▶ **EXERCISE DIRECTIONS**
In the material below, find the line containing "The height and" and the line containing "Dislike VoodooShield's reply to Quassar", then reproduce exactly both of them and every line between, and nothing else.

DATA RECORDS START

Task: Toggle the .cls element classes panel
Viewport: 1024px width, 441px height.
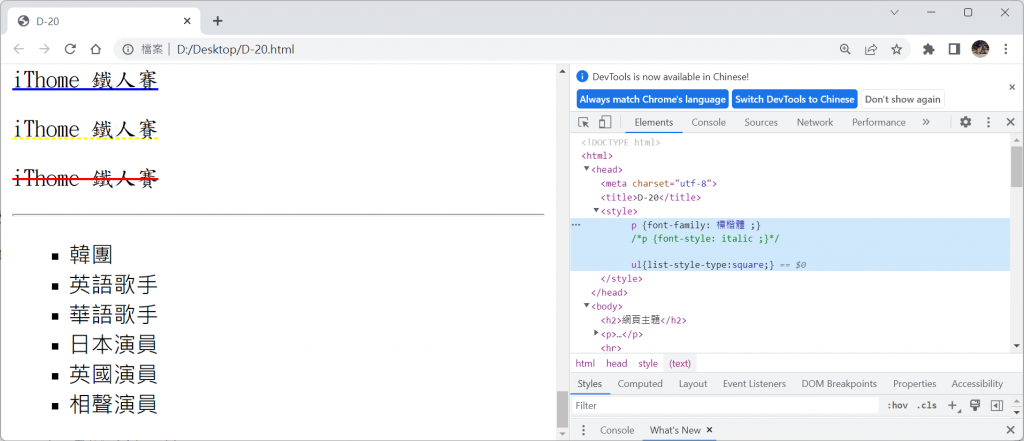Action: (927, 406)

DATA RECORDS END
DATA RECORDS START

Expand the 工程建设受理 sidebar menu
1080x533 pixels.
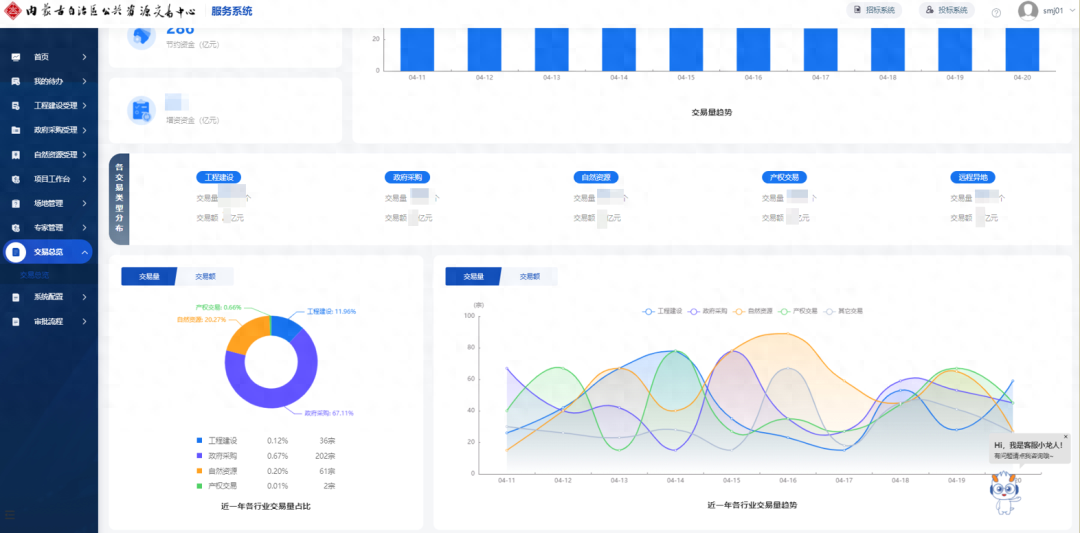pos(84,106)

DATA RECORDS END
DATA RECORDS START

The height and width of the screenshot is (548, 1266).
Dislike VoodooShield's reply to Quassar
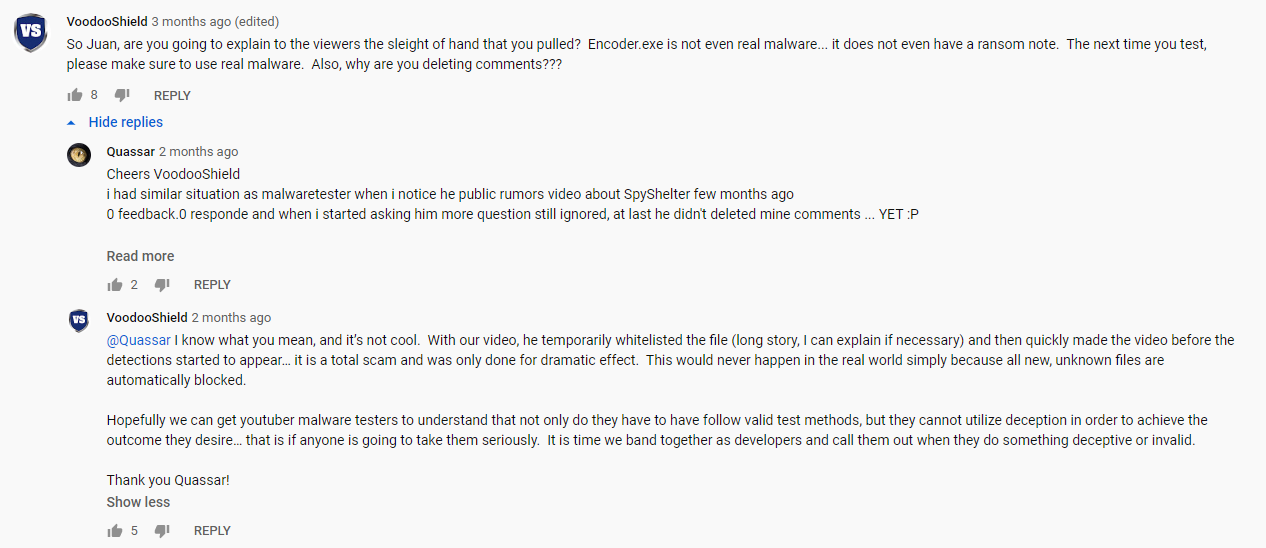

DATA RECORDS END

▶ **ANSWER TO THE PROBLEM**
The height and width of the screenshot is (548, 1266).
Dislike VoodooShield's reply to Quassar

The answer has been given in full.